▶ _PASSAGE GIVEN_
#####

Even Hovland (born 14 February 1989) is a Norwegian professional footballer who plays as a centre back for Allsvenskan club BK Häcken and the Norway national team.

Club career
In his youth, Hovland played for the local clubs Vadheim IL and IL Høyang, before joining Sogndal in 2007.

During the warm-up to the opening match of the 2009 season against Hønefoss, Hovland broke his foot, and missed almost the entire season.

In 2009–2010, Hovland was on trial at Manchester United, but was not offered a contract.

Hovland joined Molde FK ahead of the 2012-season.

In the 2012–13 UEFA Champions League qualifying match against FC Basel, Hovland was injured and had to leave the pitch after 25 minutes. The knee-injury kept him out of play for the rest of the 2012-season.

On 14 June 2014, Molde announced that Hovland had signed a three-year deal with German club 1. FC Nürnberg.

On 11 September 2017, Sogndal announced that Hovland had returned to the club after having been released from Nürnberg. He had signed a deal keeping him at Sogndal until 2020.

On 4 April 2018, Rosenborg announced that Hovland had signed a three and a half years with the club.

#####

▶ _EXTRACTED INFORMATION_
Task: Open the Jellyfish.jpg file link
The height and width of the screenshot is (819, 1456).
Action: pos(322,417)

#####

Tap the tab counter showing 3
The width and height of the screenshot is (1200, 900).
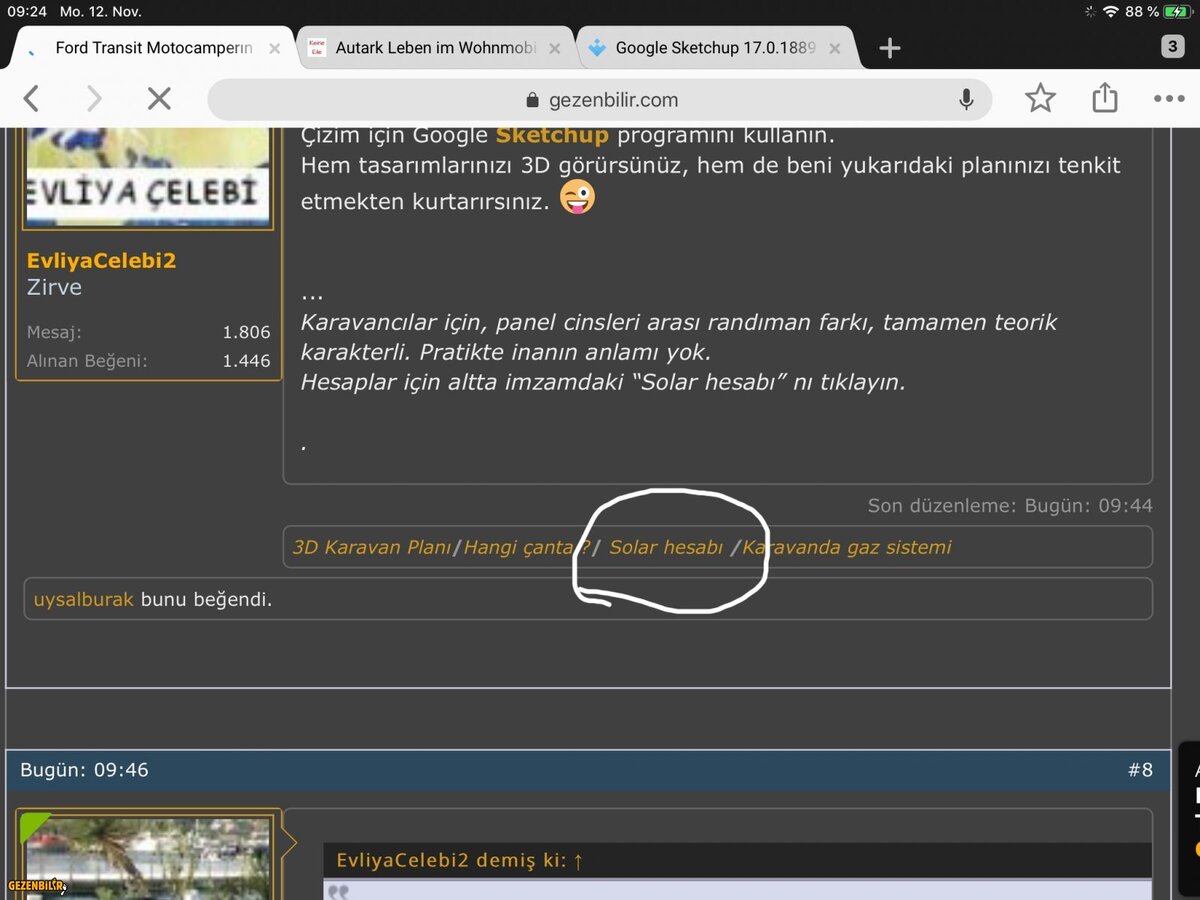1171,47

#####

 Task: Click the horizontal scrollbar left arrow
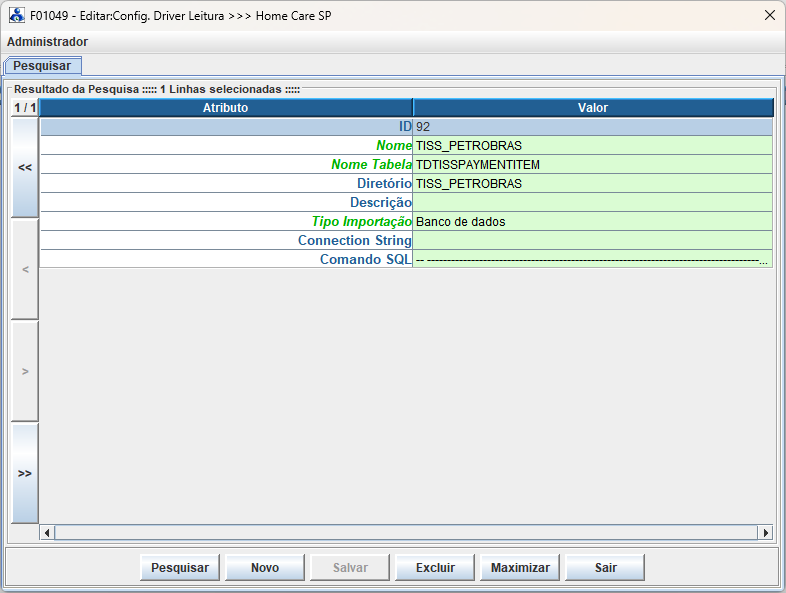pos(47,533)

#####

▶ _WHAT YOU WILL DO_
**a.** Retype the part of the passage about Even Hovland from "In 2009–2010, Hovland" to "rest of the 2012-season.".
**b.** According to the passage about Even Hovland, what injury did he suffer during the warm-up to the opening match of the 2009 season against Hønefoss?

▶ _SOLUTIONS TO THE TASKS_
**a.**
In 2009–2010, Hovland was on trial at Manchester United, but was not offered a contract.

Hovland joined Molde FK ahead of the 2012-season.

In the 2012–13 UEFA Champions League qualifying match against FC Basel, Hovland was injured and had to leave the pitch after 25 minutes. The knee-injury kept him out of play for the rest of the 2012-season.

**b.** He broke his foot.